Sources API Overview
Complete guide to managing documents in GraphorLM via the REST API
The GraphorLM Sources API provides a comprehensive set of endpoints for managing documents in your projects. From uploading files to processing content with advanced AI models, these endpoints enable you to build powerful document ingestion pipelines and RAG applications.
What are Sources?
Sources in GraphorLM represent documents that serve as the foundation of your knowledge base. These can include:
- Local files: PDFs, Word documents, text files, images, spreadsheets, presentations
- Web content: URLs, web pages, online articles
- Code repositories: GitHub repositories and documentation
- Media content: Audio and video files for transcription and analysis
All sources are processed through GraphorLM’s advanced AI pipeline to extract text, recognize structure, and prepare content for retrieval-augmented generation (RAG) workflows.
API Endpoints Overview
The Sources API consists of four main endpoints that provide complete document lifecycle management:
Upload Source
POST https://sources.graphorlm.com/upload
Upload documents from your local system to GraphorLM for processing
Process Source
POST https://sources.graphorlm.com/process
Reprocess existing documents with different AI models and parsing methods
List Sources
GET https://sources.graphorlm.com
Retrieve information about all documents in your project
Delete Source
DELETE https://sources.graphorlm.com/delete
Permanently remove documents from your project
Document Processing Pipeline
Understanding how GraphorLM processes your documents helps you make the most of the Sources API:
1. Upload Stage
When you upload a document using the Upload Source endpoint:
- File is validated for type and size (max 100MB)

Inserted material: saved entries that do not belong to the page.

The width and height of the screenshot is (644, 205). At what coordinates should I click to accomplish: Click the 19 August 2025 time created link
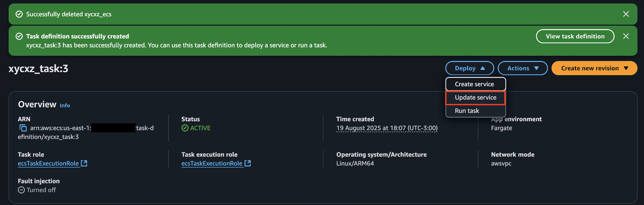pyautogui.click(x=387, y=128)
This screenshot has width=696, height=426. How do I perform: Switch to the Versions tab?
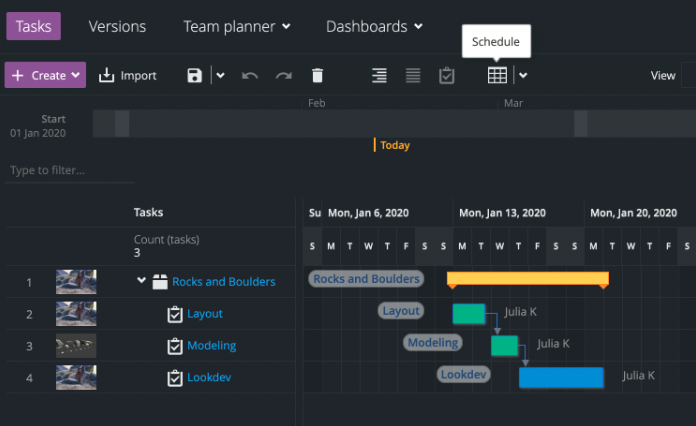pyautogui.click(x=117, y=27)
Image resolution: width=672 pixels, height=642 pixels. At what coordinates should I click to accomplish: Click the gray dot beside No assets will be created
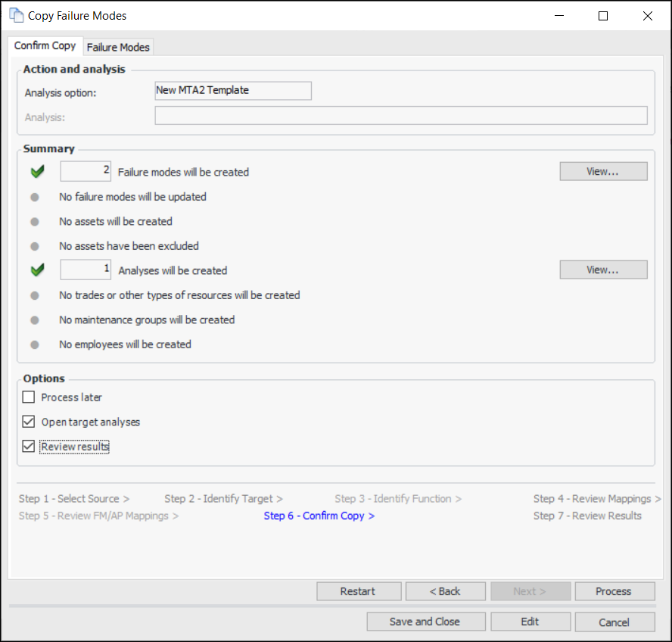34,222
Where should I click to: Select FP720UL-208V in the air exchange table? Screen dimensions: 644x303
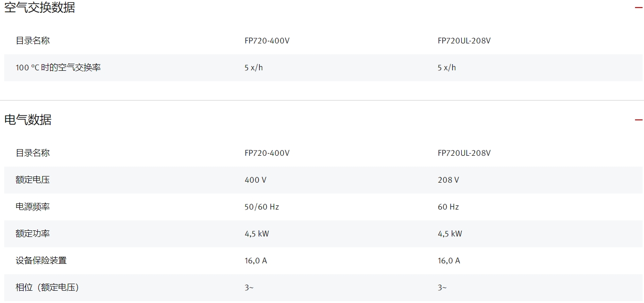464,41
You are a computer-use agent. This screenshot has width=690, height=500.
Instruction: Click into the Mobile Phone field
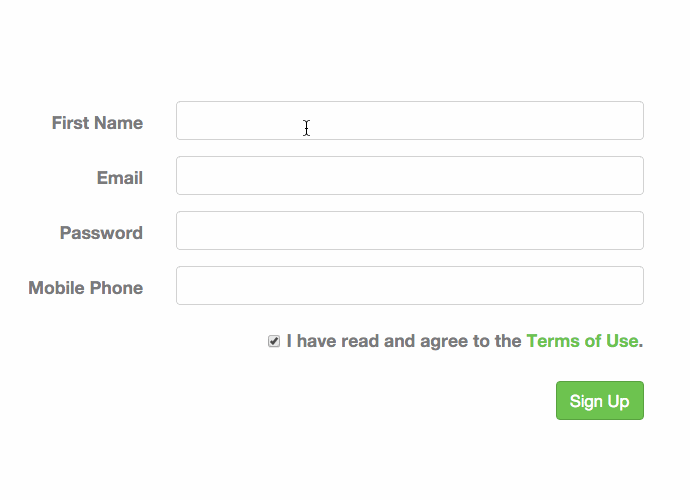click(x=409, y=286)
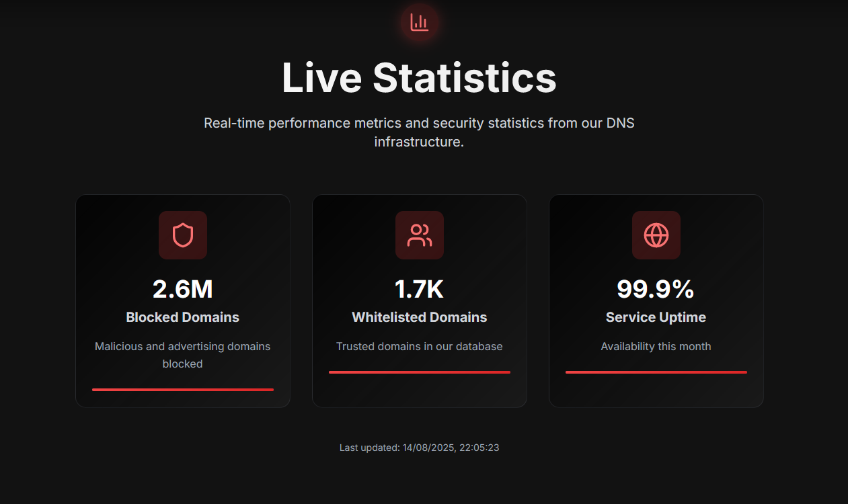This screenshot has height=504, width=848.
Task: Click the globe icon for Service Uptime
Action: [656, 235]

- Document is securely stored in your project
- Initial metadata is extracted (filename, size, type)
- Processing begins automatically with the default method
2. Processing Methods
GraphorLM offers multiple processing methods, selectable via the Process Source endpoint:
Basic Method
Basic Method
Speed: ⚡⚡⚡ Accuracy: ⭐⭐
- Fastest processing option
- Heuristic-based text extraction
- No OCR processing
- Ideal for plain text and simple documents
OCR Method
OCR Method
Speed: ⚡⚡ Accuracy: ⭐⭐⭐
- Optical Character Recognition for scanned documents
- Heuristic-based structure classification
- Perfect for images and scanned PDFs
- Balances speed and accuracy
YOLOX Method
YOLOX Method
Speed: ⚡ Accuracy: ⭐⭐⭐⭐
- AI-powered document structure recognition
- Advanced table and figure detection
- Superior layout analysis
- Recommended for complex documents
Advanced Method
Advanced Method
Speed: ⚡ Accuracy: ⭐⭐⭐⭐⭐
- Premium fine-tuned AI models
- Highest accuracy for specialized documents
- Advanced structure recognition
- Best-in-class text extraction
3. Document Status Lifecycle
Documents progress through various states that you can monitor using the List Sources endpoint:
Status | Description | Next Steps |
---|---|---|
New | Document uploaded, awaiting processing | Processing will begin automatically |
Processing | AI models are analyzing the document | Wait for completion |
Completed | Document ready for use in RAG pipelines | Can be used in flows |
Failed | Processing encountered an error | Try different processing method |
Authentication
All Sources API endpoints require authentication using API tokens:
Learn how to create and manage API tokens in the API Tokens guide.
Common Workflows
Basic Document Upload Workflow
- Upload: Use Upload Source to add your document
- Monitor: Check status with List Sources
- Optimize: Reprocess with Process Source if needed
- Use: Document is ready for your RAG workflows
Quality Optimization Workflow
- Start with Basic method for speed
- Review extraction quality
- Upgrade to YOLOX or Advanced if needed
- Use best results in your application
Document Lifecycle Management
Supported File Types
The Sources API supports a wide range of document formats:
Documents & Text
- PDF: Portable Document Format files
- Microsoft Office: DOC, DOCX, PPT, PPTX, XLS, XLSX
- OpenDocument: ODT (Text documents)
- Text Files: TXT, TEXT, MD (Markdown), HTML, HTM
- Data Files: CSV, TSV (Comma/Tab-separated values)
Images & Media
- Images: PNG, JPG, JPEG, TIFF, BMP, HEIC
- Audio: MP3, WAV, M4A, OGG, FLAC
- Video: MP4, MOV, AVI, MKV, WEBM
Processing Recommendations
File Type | Recommended Method | Notes |
---|---|---|
Clean PDFs | Basic or OCR | Fast processing for digital PDFs |
Scanned PDFs | OCR or YOLOX | OCR needed for text extraction |
Complex Documents | YOLOX or Advanced | Better structure recognition |
Images with Text | OCR or YOLOX | Requires OCR for text extraction |
Spreadsheets | Basic or YOLOX | YOLOX better for complex tables |
Presentations | YOLOX or Advanced | Better slide layout recognition |
Rate Limits and Best Practices
Rate Limits
- Upload: No strict limits, but large files may take longer
- Processing: Allow adequate time for complex methods
- List/Delete: Standard API rate limits apply
Best Practices
Upload Optimization
Upload Optimization
File Preparation:
- Compress large files when possible (max 100MB)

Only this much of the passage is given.